- PROMPT:
Locate each line of the material that contains "computer", then return it.

- GIVEN DATA:
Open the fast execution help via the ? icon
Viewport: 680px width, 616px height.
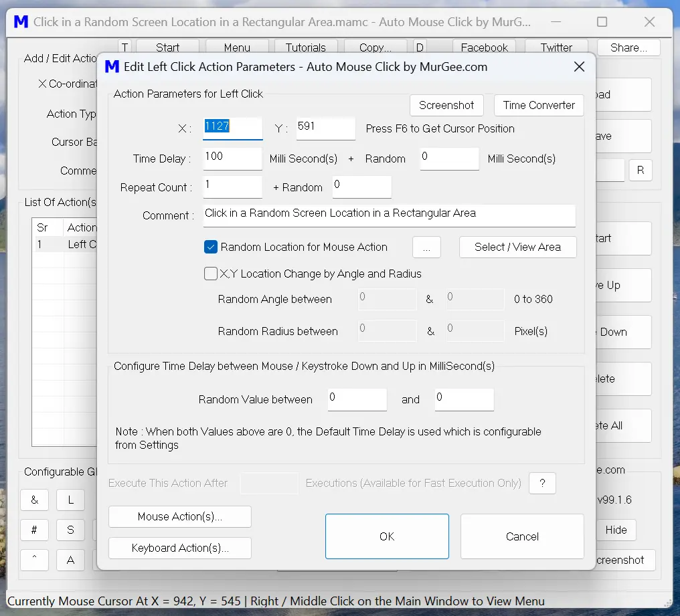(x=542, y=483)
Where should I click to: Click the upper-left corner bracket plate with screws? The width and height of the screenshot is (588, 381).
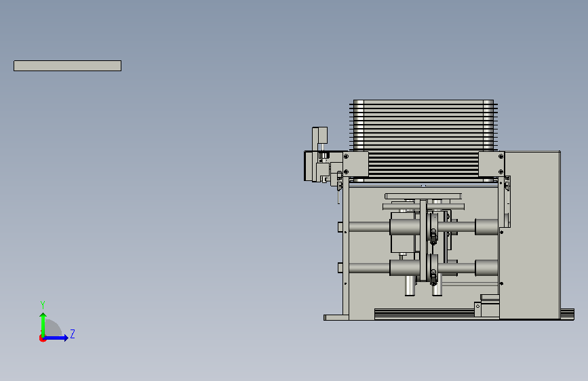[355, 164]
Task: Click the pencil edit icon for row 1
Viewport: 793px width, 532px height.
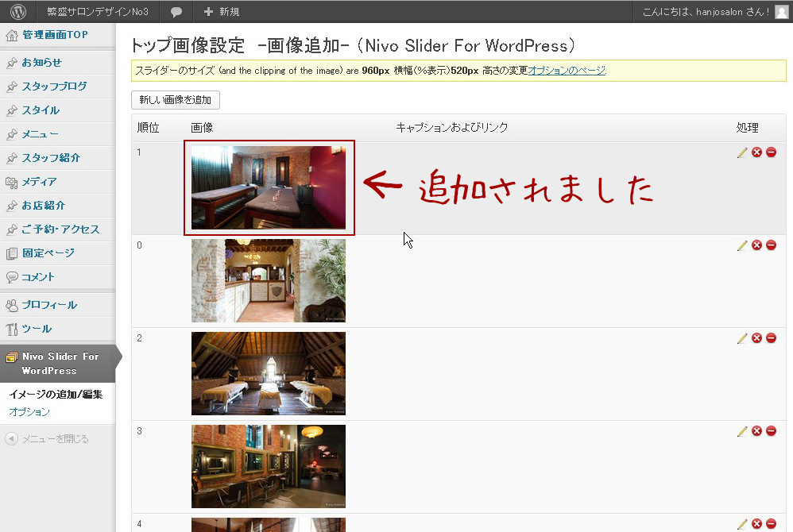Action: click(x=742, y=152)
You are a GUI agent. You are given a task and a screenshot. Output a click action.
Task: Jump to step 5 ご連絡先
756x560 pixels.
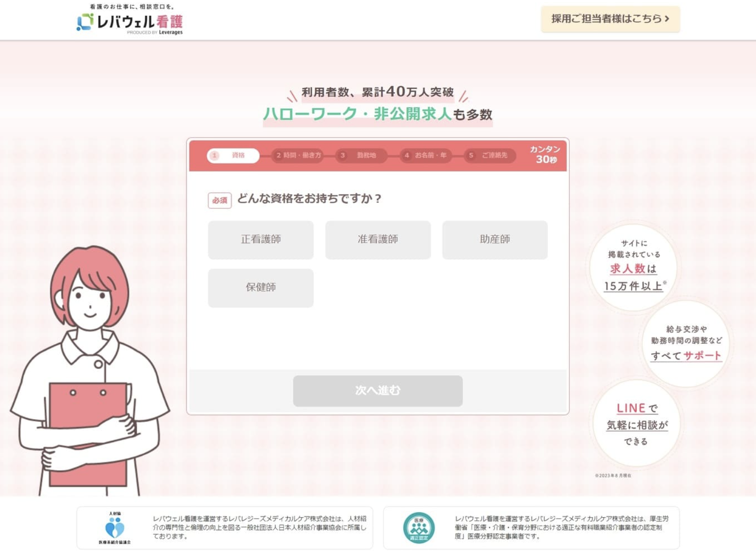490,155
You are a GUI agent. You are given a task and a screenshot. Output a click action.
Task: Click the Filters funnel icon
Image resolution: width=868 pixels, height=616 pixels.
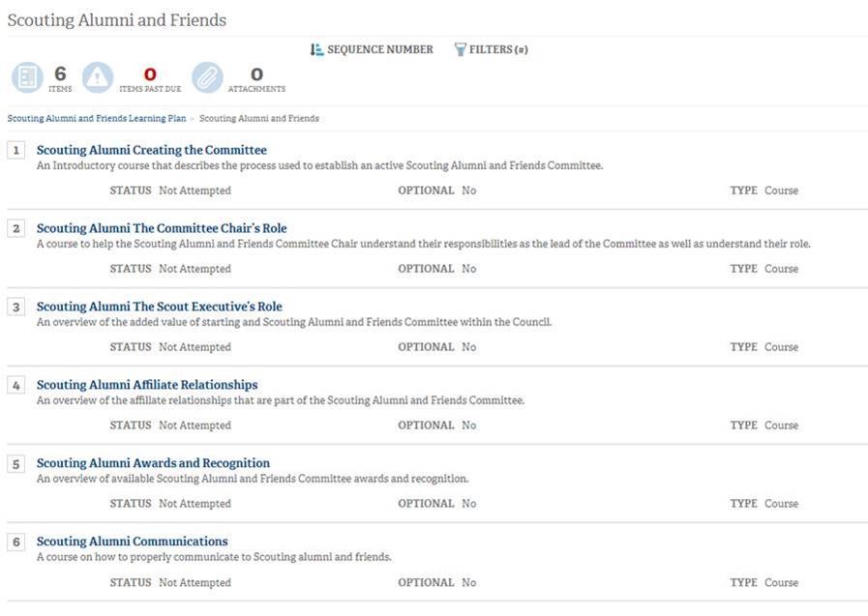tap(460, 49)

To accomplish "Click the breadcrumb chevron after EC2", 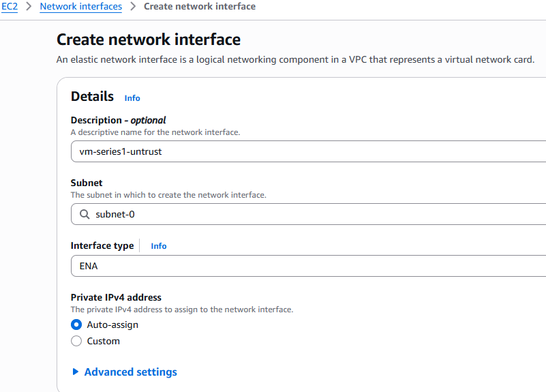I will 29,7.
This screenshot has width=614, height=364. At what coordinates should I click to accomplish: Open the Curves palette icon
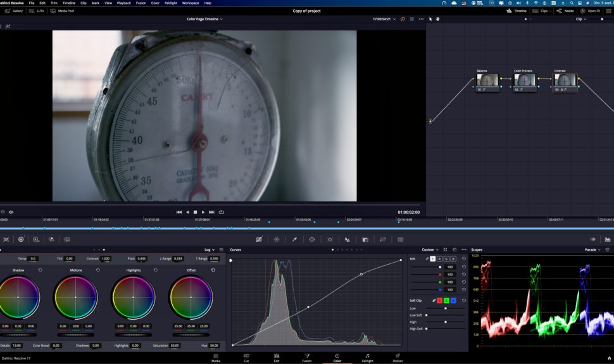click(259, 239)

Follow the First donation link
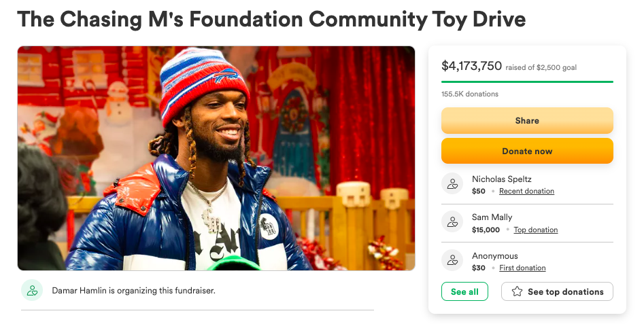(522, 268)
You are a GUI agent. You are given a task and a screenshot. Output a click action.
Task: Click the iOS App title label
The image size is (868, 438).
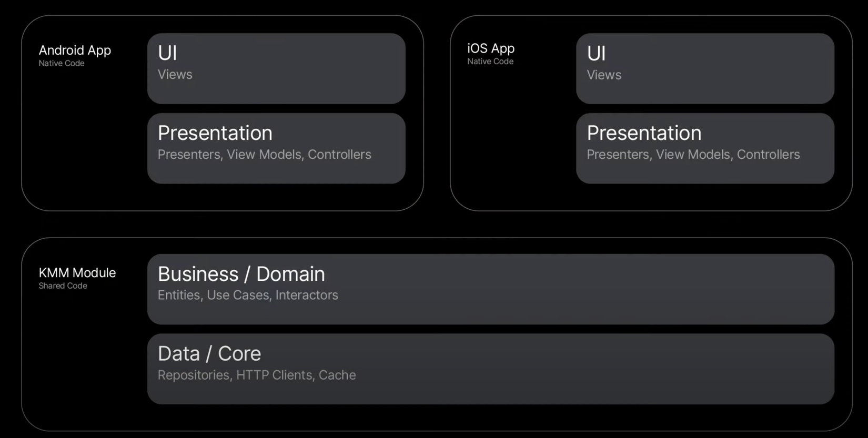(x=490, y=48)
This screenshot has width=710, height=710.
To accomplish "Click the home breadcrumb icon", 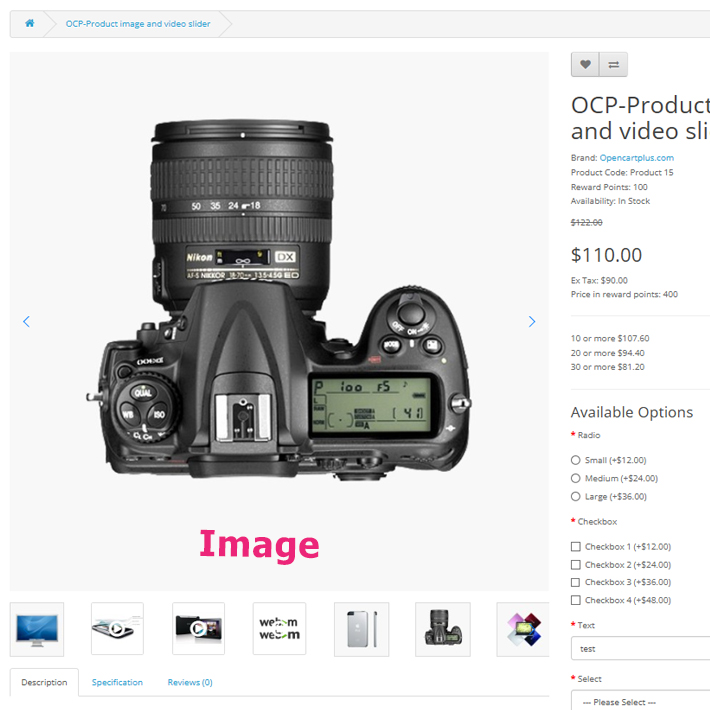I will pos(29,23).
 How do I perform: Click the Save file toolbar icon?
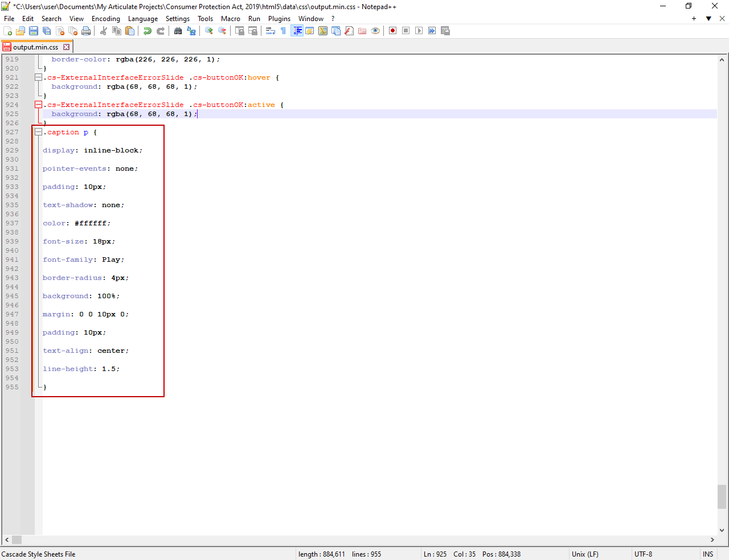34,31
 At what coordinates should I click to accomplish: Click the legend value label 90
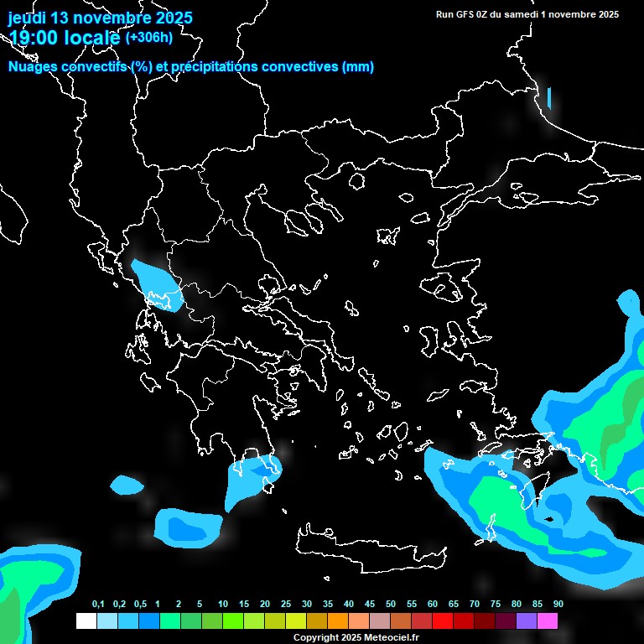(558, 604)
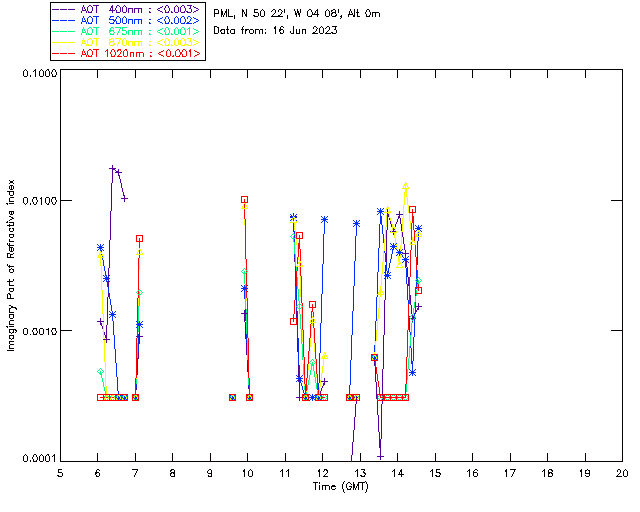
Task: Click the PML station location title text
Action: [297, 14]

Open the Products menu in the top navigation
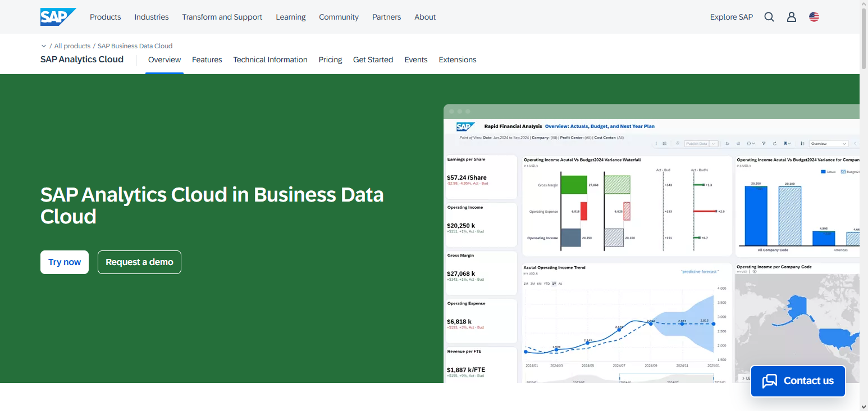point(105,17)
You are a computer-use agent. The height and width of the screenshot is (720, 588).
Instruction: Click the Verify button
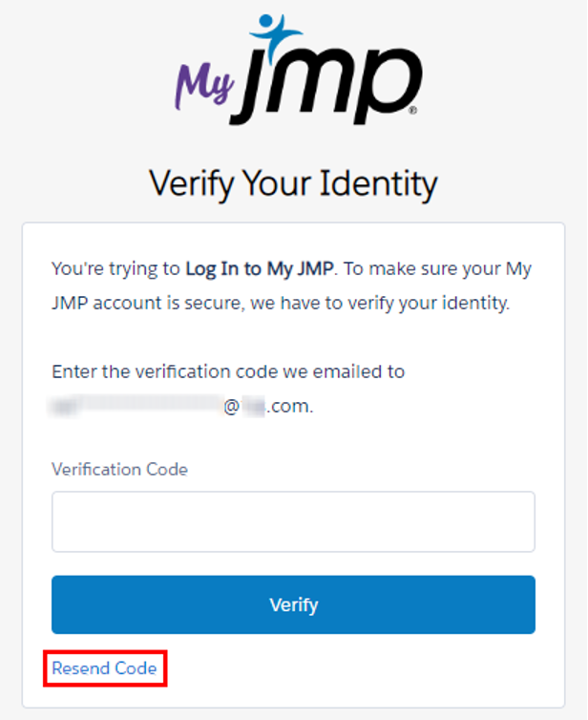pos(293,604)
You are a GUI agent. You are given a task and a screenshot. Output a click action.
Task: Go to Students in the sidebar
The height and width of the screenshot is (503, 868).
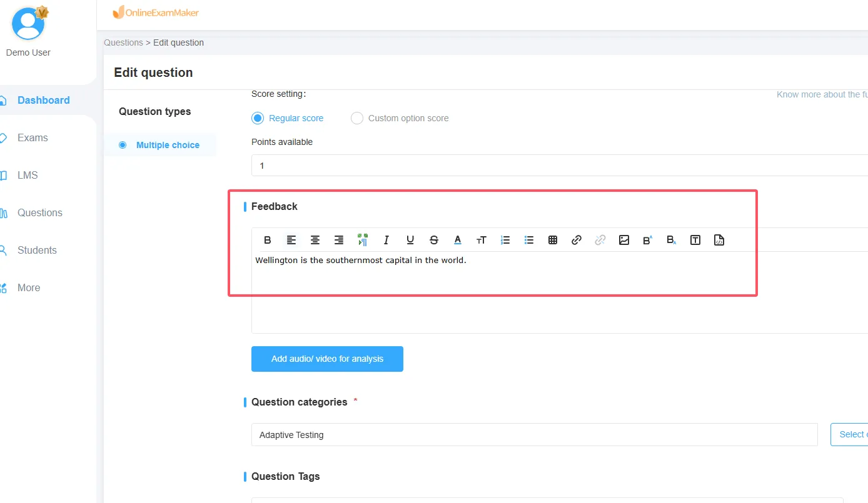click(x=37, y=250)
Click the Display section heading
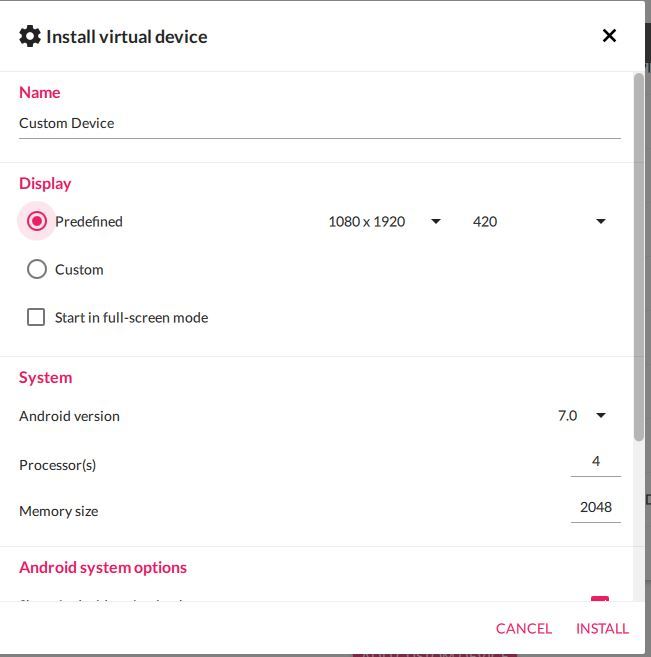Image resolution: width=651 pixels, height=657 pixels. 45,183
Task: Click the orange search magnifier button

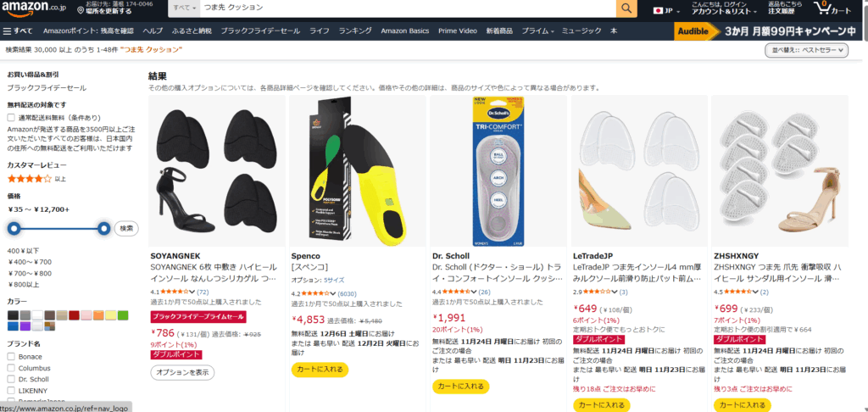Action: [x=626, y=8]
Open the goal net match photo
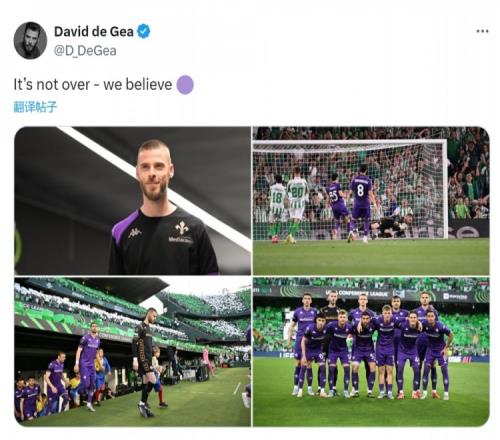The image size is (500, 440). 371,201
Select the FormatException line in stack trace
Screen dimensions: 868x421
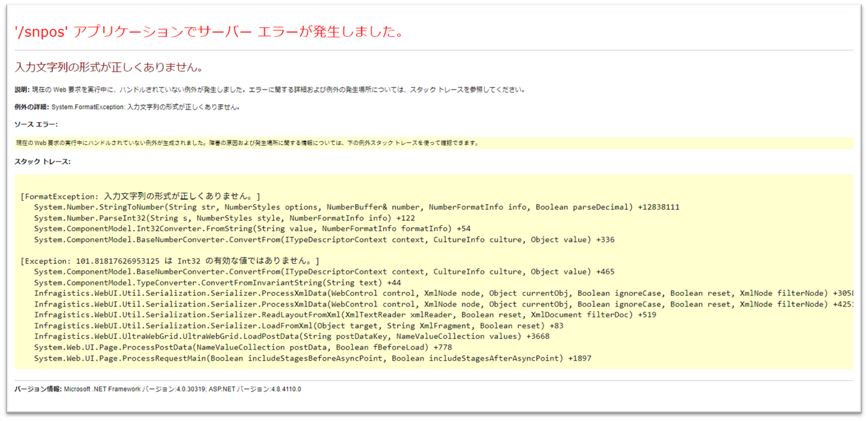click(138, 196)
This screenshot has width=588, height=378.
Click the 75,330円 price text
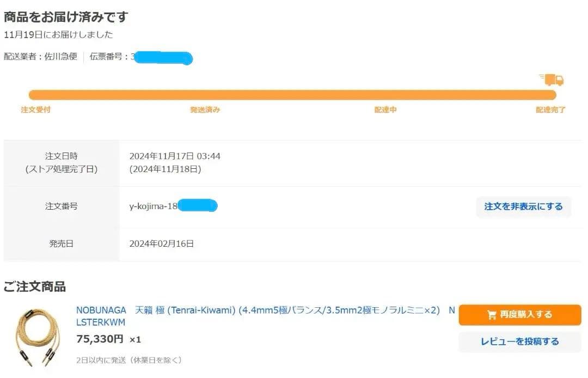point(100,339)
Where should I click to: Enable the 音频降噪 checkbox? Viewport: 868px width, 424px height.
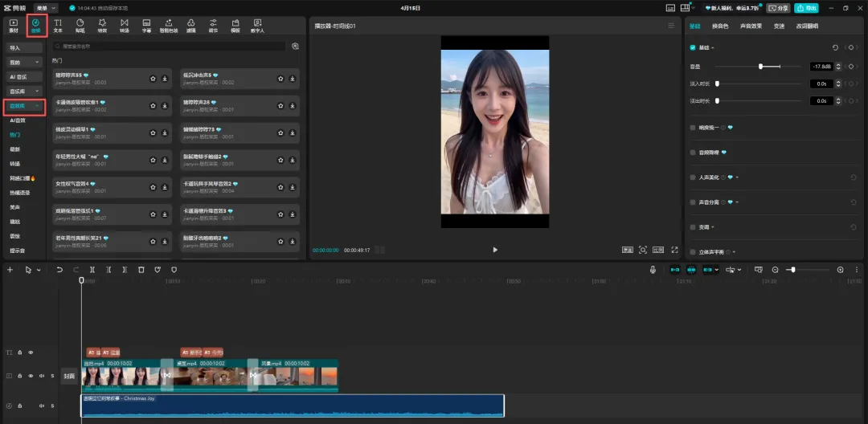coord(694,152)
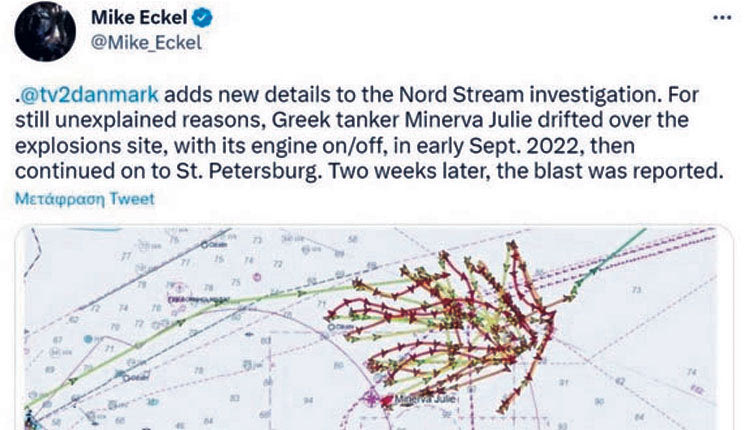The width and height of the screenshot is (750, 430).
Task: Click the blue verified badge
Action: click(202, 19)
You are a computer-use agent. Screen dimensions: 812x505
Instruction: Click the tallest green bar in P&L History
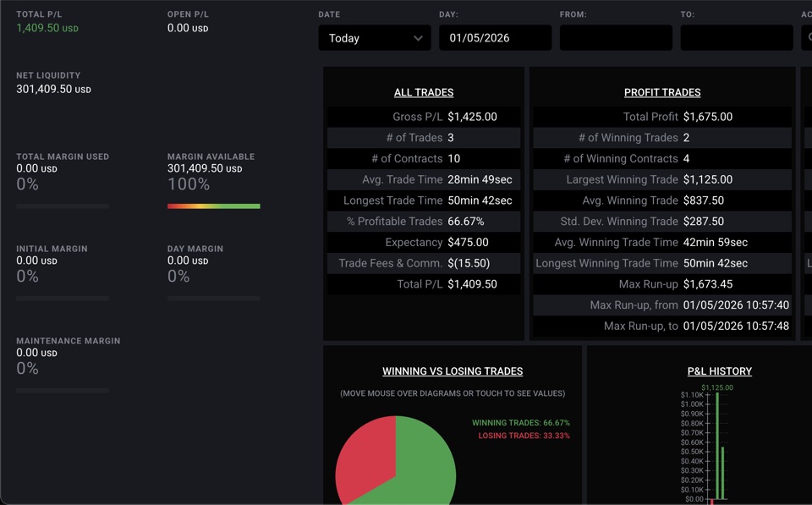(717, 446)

- ANSWER TO THIS EXERCISE:
You are a computer-use agent. The height and width of the screenshot is (720, 588).
You are a computer-use agent. Screen dimensions: 812x505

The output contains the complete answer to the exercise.